═══ Исходные данные ═══

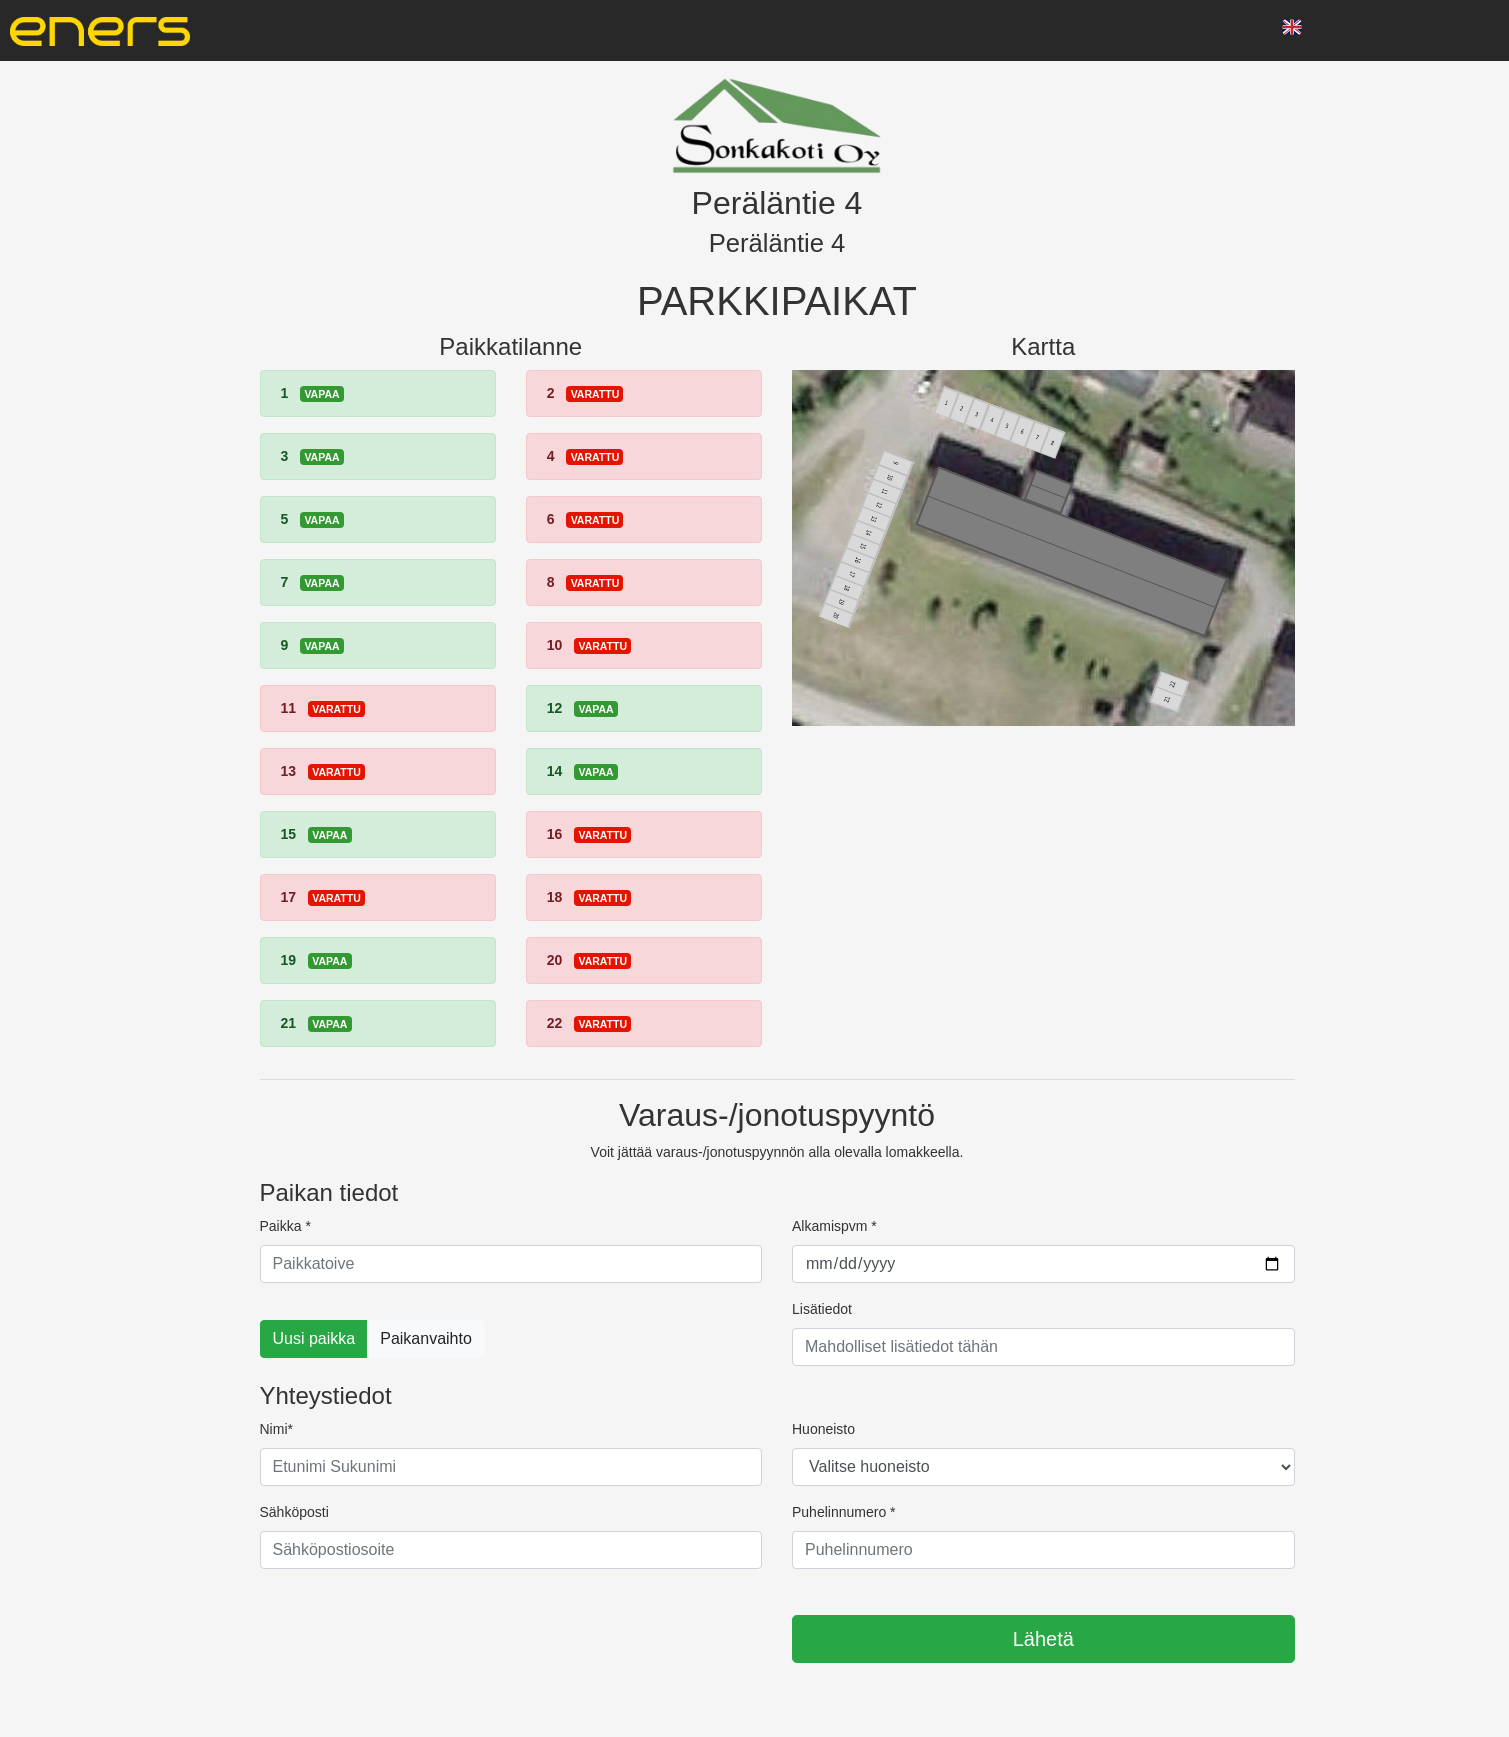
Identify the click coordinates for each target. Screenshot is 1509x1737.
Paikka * (285, 1226)
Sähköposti (294, 1512)
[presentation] (412, 1624)
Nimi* (276, 1429)
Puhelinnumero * (844, 1512)
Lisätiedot (822, 1309)
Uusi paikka (314, 1338)
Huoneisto (823, 1429)
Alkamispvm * (834, 1226)
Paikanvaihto (426, 1338)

═══

Перепишите дословно все пункты, приведенные выше, от первой строки до последней. Изображения в ответ не включайте.

:: Решение задачи ::
Identify the click coordinates for each target. Screenshot is 1509x1737.
Paikka * (285, 1226)
Sähköposti (294, 1512)
[presentation] (412, 1624)
Nimi* (276, 1429)
Puhelinnumero * (844, 1512)
Lisätiedot (822, 1309)
Uusi paikka (314, 1338)
Huoneisto (823, 1429)
Alkamispvm * (834, 1226)
Paikanvaihto (426, 1338)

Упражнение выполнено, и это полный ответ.